### 提供文本
____
LeetCode75——Day17

一、题目

1493. Longest Subarray of 1’s After Deleting One Element

Given a binary array nums, you should delete one element from it.

Return the size of the longest non-empty subarray containing only 1’s in the resulting array. Return 0 if there is no such subarray.

Example 1:

Input: nums = [1,1,0,1]
Output: 3
Explanation: After deleting the number in position 2, [1,1,1] contains 3 numbers with value of 1’s.
Example 2:

Input: nums = [0,1,1,1,0,1,1,0,1]
Output: 5
Explanation: After deleting the number in position 4, [0,1,1,1,1,1,0,1] longest subarray with value of 1’s is [1,1,1,1,1].
Example 3:

Input: nums = [1,1,1]
Output: 2
Explanation: You must delete one element.

Constraints:

1 <= nums.length <= 105
nums[i] is either 0 or 1.
____
文字与元素定位记录:
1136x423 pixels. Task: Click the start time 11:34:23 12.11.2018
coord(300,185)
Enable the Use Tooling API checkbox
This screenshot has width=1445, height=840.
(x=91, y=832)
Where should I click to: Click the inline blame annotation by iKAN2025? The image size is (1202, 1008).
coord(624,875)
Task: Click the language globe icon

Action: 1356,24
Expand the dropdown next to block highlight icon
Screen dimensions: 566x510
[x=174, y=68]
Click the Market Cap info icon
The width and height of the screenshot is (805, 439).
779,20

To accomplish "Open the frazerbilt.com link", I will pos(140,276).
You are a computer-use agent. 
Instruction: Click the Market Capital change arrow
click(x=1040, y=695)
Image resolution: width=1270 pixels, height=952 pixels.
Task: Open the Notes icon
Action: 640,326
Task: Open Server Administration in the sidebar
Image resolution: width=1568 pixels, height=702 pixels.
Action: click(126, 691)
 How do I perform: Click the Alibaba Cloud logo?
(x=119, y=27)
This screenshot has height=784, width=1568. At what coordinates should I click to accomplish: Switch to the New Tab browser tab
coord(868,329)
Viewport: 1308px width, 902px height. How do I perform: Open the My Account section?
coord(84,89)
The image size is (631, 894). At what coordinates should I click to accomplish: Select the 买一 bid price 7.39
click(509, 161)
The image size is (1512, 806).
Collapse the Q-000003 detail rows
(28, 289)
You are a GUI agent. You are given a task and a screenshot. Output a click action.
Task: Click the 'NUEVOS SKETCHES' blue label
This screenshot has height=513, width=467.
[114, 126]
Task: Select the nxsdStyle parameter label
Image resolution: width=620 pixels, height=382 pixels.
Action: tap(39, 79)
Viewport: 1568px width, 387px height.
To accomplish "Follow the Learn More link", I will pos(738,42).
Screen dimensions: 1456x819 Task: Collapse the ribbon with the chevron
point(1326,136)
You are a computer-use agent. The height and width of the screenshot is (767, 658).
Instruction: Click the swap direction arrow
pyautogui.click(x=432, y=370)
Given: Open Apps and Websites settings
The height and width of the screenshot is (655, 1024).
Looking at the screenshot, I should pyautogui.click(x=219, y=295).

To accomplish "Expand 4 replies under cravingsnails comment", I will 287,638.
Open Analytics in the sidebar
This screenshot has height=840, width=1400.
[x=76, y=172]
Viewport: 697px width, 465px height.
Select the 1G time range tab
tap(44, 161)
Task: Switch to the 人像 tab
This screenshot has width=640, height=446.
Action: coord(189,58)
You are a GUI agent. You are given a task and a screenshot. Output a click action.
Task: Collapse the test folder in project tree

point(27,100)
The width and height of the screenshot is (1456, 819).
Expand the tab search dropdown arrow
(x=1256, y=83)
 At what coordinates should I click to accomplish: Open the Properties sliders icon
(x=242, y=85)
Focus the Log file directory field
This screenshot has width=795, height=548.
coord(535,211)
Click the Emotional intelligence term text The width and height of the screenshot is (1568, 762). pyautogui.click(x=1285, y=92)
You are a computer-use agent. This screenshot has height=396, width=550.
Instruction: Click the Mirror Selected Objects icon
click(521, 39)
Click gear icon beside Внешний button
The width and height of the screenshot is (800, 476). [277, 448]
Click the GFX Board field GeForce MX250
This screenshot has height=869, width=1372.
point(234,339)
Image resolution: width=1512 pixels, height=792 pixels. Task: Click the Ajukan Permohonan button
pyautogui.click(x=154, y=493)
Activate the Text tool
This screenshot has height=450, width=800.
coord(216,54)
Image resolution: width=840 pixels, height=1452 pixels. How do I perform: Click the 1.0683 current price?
____
### 给定指令
将上方这段 LeetCode 题目文本一字不差地完整抄录下来。 这些数据行与这段 LeetCode 题目文本无关。

### 已解问题
LeetCode75——Day17

一、题目

1493. Longest Subarray of 1’s After Deleting One Element

Given a binary array nums, you should delete one element from it.

Return the size of the longest non-empty subarray containing only 1’s in the resulting array. Return 0 if there is no such subarray.

Example 1:

Input: nums = [1,1,0,1]
Output: 3
Explanation: After deleting the number in position 2, [1,1,1] contains 3 numbers with value of 1’s.
Example 2:

Input: nums = [0,1,1,1,0,1,1,0,1]
Output: 5
Explanation: After deleting the number in position 4, [0,1,1,1,1,1,0,1] longest subarray with value of 1’s is [1,1,1,1,1].
Example 3:

Input: nums = [1,1,1]
Output: 2
Explanation: You must delete one element.

Constraints:

1 <= nums.length <= 105
nums[i] is either 0 or 1.